EXERCISE DIRECTIONS:
Set down all of the data exactly as it appears.

Records contained in a dataset:
+ + + + +

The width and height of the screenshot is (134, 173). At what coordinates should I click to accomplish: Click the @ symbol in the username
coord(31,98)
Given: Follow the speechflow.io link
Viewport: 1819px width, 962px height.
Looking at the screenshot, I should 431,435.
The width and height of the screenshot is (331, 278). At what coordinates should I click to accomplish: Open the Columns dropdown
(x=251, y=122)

+ + + + +

SOLUTION FOR THIS EXERCISE:
The width and height of the screenshot is (134, 173). At what coordinates should I click to accomplish: Click the @ symbol in the username
coord(31,98)
Given: Follow the speechflow.io link
Viewport: 1819px width, 962px height.
Looking at the screenshot, I should 431,435.
The width and height of the screenshot is (331, 278). At what coordinates should I click to accomplish: Open the Columns dropdown
(x=251, y=122)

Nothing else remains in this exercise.